The physical therapist who had worked with Chapel after he came home from the war — a fellow amputee named Top — had once told him that the percentage of veterans with posttraumatic stress disorder was one hundred percent. And that the percentage of wounded veterans with PTSD was one hundred and fifty percent, because some of them got it twice. He’d warned Chapel that you never really left the war behind, that it lived with you and all you could do was make a place for it in your head, a place you only visited when you had to.
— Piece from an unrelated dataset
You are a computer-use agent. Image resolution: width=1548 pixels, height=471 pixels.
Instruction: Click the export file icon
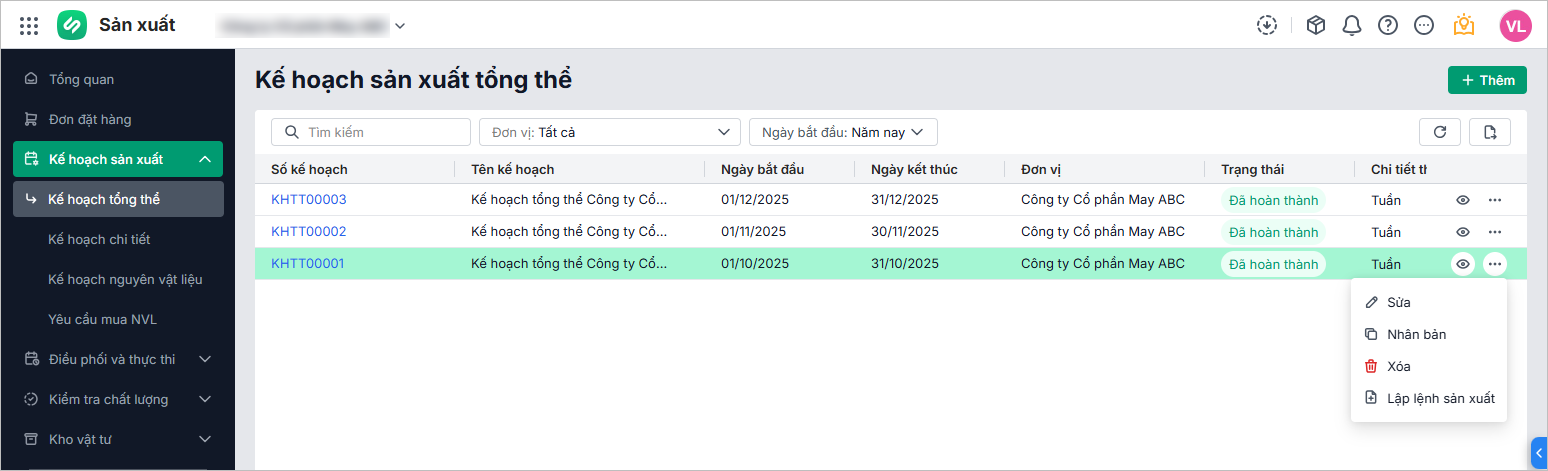(1490, 132)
Chapel fought to control his emotions. Part of him wanted to run away. To run back to the plane and beg the pilot to take him away from here. Part of him wanted to curl up in a ball in the corner.
Top would have understood. He’d been to Iraq — and left behind an arm, a leg, and one eye. Maybe he’d gotten PTSD four times over.
Maybe Nadia sensed Chapel stiffen. She put a hand on the small of his back and rubbed the skin there in small circles. It was surprisingly comfortable.
“I’m okay,” he told her, and stepped away from her hand.
She didn’t reply. She just stepped up the curb and held her arm out, down and away from her body. A car pulled up right away. The driver was smoking, and when he stopped, he rolled down his window and a bluish cloud billowed out, right into Nadia’s face. She didn’t seem to mind. She leaned in through the window and spoke a few words. Handed over some dollar bills.
“I’ll take the front seat,” she told Chapel and Bogdan. “The hotel isn’t far.”
Chapel climbed into the back. Once he was safely inside with the door closed, he shut his eyes.
Nadia woke him by stroking his cheek with the back of her hand. “Come on,” she said. “Time to perform.”
Chapel nodded, still groggy, and carefully levered himself out of the back of the car. The new jacket he’d bought in Istanbul reeked of cigarette smoke — the driver of the car must have chain-smoked all the way from the airport. He brushed himself down a little and looked up at the entrance to the hotel. It was a wide portico of giant concrete blocks, broken only by a pair of glass doors and a couple potted ferns that struggled vainly to make the place look less like a Soviet-era dormitory.
A couple of other cars were pulled up out front, their engines left idling as if for a quick getaway. At the end of the drive a bald man in a white button-down shirt was feeding some pigeons from a wax paper sack of breadcrumbs. He looked up when he saw them and started ambling over, shoving his hands in his pockets.
Chapel tried walking past the man, but he changed course so that Chapel would have had to walk right through him to get to the hotel doors.
Interesting.
Trouble, maybe.
“Hello,” the man said. “Are you staying here tonight?” His English was accented but fluid, a second language but one he’d been speaking for years.
Nadia stood just behind Chapel and off to one side. As drowsy as he was, he could feel the way she moved, changing her posture the tiniest fraction of a degree, could hear the tiniest gasp of breath she took.
Something was up with this guy.
Chapel narrowed his eyes and gave the man a good once-over, looking to see if he had a weapon on him. He didn’t see one, but he saw other things. He saw the waxy skin of the man’s bald head, the carefully combed rectitude of his mustache. This was a man who was perfectly groomed at dawn — and not just so he could go feed some pigeons.
Chapel forced himself into character. He’d rehearsed his cover story for hours before leaving the States — now was the time when he needed it. Now that they were in Uzbekistan everything had to be done just so.
“Heard this was the only decent hotel in Tashkent,” he said, adding a skeptical look.
The older man nodded agreeably. He didn’t smile. Chapel couldn’t help but think the man was just as in control of his expression as Chapel was, at that moment. They were both playing parts. Maybe they both knew it. “Oh, all our hotels are excellent. All up to American standards, I think you’ll find.”
“Uh-huh,” Chapel said. “Good plumbing at this one?”
He’d thrown that out as a sort of halfhearted insult, mostly to see if he could get a rise out of the other man. It didn’t work. “Oh, yes, yes. You’ll be pleased.”